Small Estate (Petition and Order for Assignment)PETITION AND ORDER FOR ASSIGNMENT
A completed Petition and Order for Assignment, form PC556, must be typed or printed legibly in ink. Any interested person as defined by law may petition the court.
Include a copy of the death certificate and an itemized bill for funeral and burial expenses marked "paid" which shows the amount paid and who paid it, or a funeral bill plus a receipt from the funeral home showing the amount of payment and person paying. If the funeral bill is not paid, you must have a copy of the bill showing the amount due. If the bill was prepaid by a policy of some kind, proof of who purchased the policy must be submitted to the Court.
List all information about the asset that is available. For bank accounts, show the name of the bank, the account number(s), and the balance at the date of death. For stocks and bonds, show the name of the corporation, number of shares, price per share, and total value at the date of death. For autos, trucks, boats, etc., include a description and the vehicle number. In some cases, titled vehicles can be taken care of at the Secretary of State's office through an Affidavit of Heirship. Note that this may only be done if the titled vehicle is the only asset left solely in the decedent's name. Please contact your local Secretary of State's office for more information on this process. For real estate, list the complete legal description, not the street address.
The total value of the assets on the original and any amended petitions, after payment of funeral and burial expenses, may not exceed:
Year of Death
Value of Assets
|2012 - 2013||
|2009 - 2011||
|2007 - 2008||
|2005 - 2006||
|2002 - 2004||
|Prior to 2001||
The filing fee is $25.00 plus a Gross Estate Fee based upon the Inventory Value of the assets before funeral expenses. You may call the Court for the exact gross estate fee for the total amount of the estate assets listed on your petition or link to Inventory Fee Calculator (Kalamazoo County) to calculate the fee.
Complete a Testimony to Identify Heirs and Devisee Heirs, form PC565. This will help you to determine who the heirs are. This must be completed.

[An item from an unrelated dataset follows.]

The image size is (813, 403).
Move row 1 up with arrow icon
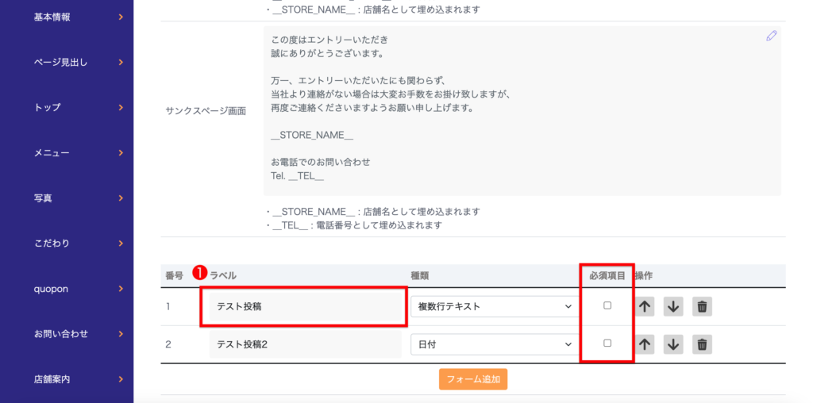[x=645, y=307]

- If there is a surviving spouse, then that spouse is the heir, or
- If the decedent did not leave a surviving spouse then the decedent's children are heirs, or
- If the decedent did not leave a surviving spouse or children, then the children of the decedent's children are heirs, or
- If the decedent did not leave a surviving spouse, any children or other descendants then the decedent's parents are heirs, or
- If the decedent did not leave a surviving spouse, children, grandchildren, or parents, then the decedent's brothers and sisters are heirs, or
- If the decedent did not leave a surviving spouse, children, grandchildren, parents or siblings, then the children of the decedent's siblings are heirs.
Since small estate assignment is an expedited procedure, Michigan Statute is very strict on how a decedent's estate may be assigned.
- First, the estate assets will be applied to pay any unpaid funeral or burial expenses to the funeral home. If the estate is less than or equal to the amount of the unpaid funeral and burial expenses, then all of the estate goes to the funeral home.
- Second, if there are assets left over after full payment to the funeral home, then any individuals or entities (including DHS) who paid the funeral expenses need to be repaid out of the estate.
- if the funeral home has been paid,
- or the person(s) who had paid for the funeral expenses has been paid back,
- or if the funeral expenses have been paid by insurance or have been prepaid by the decedent, then remaining assets will be assigned to the surviving spouse or to the heirs if there is no surviving spouse.
If an individual is an heir to the estate assets and does not wish to receive their share, the individual may disclaim their interest and their share will be redistributed to the other heirs.
The small estate assignment process may not be appropriate in cases where a bulk of the estate is made up of an automobile, household belongings, or real property and there are multiple individuals entitled to the property.